Depois do Pés-sujos provar (em matéria de comida ele era sempre o primeiro), provaram o Vaca, o Guasca eu e o Magrão. E cada vez que um provava o molho, o Chato metia a colher de pau de volta na panela. Alguns reclamavam da falta de higiene do ato.
— Ô Chato, vê se lava a colher antes de botar na panela — reclamou o Vaca.
— Que lavar o quê! — desdenhou o Chato, esfregando a colher no meio das pernas e colocando na panela de novo.
— Até parece que tu não comeu merda quando era pequeno.
— Claro que não.
— Então come agora depois de velho — sugeriu o Guasca.
— Homem que é homem revira bosta de vaca para catar verme.
— Pra mim quem faz isso é passarinho vira-bosta — remendou o Polaco.

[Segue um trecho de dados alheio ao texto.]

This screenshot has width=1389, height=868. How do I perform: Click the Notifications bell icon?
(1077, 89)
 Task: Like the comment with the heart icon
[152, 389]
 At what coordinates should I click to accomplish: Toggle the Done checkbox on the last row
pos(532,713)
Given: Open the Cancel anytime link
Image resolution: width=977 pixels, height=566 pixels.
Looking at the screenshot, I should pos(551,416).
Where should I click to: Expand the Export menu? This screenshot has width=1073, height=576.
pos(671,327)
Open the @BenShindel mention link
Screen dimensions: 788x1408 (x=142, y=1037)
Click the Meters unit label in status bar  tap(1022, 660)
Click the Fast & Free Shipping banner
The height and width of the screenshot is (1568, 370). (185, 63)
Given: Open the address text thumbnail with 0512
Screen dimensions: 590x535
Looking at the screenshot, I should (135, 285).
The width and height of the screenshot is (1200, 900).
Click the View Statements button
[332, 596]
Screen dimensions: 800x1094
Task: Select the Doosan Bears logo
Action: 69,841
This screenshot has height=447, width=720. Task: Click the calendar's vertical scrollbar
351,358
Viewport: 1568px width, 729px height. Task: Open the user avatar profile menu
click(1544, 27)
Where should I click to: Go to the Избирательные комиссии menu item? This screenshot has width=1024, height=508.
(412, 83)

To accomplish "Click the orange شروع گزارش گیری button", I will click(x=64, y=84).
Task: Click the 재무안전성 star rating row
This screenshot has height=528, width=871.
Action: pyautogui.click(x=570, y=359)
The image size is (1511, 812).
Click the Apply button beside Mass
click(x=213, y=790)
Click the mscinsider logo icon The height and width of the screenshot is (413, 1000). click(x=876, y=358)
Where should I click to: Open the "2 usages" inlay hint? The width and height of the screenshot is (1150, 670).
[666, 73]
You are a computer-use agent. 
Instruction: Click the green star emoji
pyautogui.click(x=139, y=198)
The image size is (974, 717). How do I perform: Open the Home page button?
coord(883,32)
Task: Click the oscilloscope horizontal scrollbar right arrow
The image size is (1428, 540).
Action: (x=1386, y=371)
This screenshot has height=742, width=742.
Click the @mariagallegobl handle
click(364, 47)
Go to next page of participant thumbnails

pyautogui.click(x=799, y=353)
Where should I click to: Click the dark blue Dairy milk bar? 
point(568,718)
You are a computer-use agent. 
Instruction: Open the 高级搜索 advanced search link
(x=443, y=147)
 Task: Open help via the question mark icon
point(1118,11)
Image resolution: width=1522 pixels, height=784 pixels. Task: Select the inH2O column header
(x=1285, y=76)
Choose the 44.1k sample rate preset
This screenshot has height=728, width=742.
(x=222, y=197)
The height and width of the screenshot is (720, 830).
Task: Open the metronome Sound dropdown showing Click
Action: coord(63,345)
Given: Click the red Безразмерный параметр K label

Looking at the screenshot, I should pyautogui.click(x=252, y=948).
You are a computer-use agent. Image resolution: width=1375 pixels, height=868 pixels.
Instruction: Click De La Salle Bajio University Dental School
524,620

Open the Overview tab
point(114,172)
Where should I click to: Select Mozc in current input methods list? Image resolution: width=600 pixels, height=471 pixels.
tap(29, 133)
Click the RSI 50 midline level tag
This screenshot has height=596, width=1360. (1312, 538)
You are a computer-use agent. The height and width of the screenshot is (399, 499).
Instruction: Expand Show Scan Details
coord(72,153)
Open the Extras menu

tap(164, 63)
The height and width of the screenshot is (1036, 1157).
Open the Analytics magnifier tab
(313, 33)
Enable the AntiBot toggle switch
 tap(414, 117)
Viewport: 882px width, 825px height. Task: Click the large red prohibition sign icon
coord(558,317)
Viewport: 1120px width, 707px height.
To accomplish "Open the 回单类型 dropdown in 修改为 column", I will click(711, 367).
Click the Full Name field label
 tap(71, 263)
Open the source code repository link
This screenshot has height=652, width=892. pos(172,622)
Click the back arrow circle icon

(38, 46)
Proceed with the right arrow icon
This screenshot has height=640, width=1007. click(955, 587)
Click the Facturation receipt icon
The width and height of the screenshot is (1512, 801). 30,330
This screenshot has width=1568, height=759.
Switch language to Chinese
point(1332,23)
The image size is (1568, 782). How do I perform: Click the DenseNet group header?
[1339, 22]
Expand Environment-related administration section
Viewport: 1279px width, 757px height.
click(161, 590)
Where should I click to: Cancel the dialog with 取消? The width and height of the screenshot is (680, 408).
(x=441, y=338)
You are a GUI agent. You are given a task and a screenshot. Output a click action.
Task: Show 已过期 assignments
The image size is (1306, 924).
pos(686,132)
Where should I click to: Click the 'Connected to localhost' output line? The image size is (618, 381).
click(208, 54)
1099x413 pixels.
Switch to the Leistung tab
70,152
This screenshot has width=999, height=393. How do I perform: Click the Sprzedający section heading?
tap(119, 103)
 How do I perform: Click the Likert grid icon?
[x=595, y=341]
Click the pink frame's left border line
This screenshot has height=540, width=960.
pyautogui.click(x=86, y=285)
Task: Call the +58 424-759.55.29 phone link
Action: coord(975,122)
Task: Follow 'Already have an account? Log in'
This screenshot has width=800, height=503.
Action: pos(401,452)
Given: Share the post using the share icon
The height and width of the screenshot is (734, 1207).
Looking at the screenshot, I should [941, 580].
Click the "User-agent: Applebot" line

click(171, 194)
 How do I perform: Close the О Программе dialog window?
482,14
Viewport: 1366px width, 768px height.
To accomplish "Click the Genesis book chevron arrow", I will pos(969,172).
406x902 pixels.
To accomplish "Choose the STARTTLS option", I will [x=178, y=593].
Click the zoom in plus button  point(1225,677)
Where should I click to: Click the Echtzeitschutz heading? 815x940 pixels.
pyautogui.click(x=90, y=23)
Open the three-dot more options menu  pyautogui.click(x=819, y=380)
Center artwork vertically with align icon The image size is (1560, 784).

— E se é passarinho tem mais é que levar um fundaço na bunda.
— Vamos parar com a gritaria que chegou o Chefe — disse o Cavernoso quando chegou na casa do Chato.
— E quem te nomeou chefe da turma? — perguntou o Polaco.
— Se eu sou o Chefe não preciso ser nomeado. Eu mesmo me nomeio. E chega de discussão, porque eu decidi e pronto. As risada foram gerais porque todos conheciam o bom humor do Cavernoso.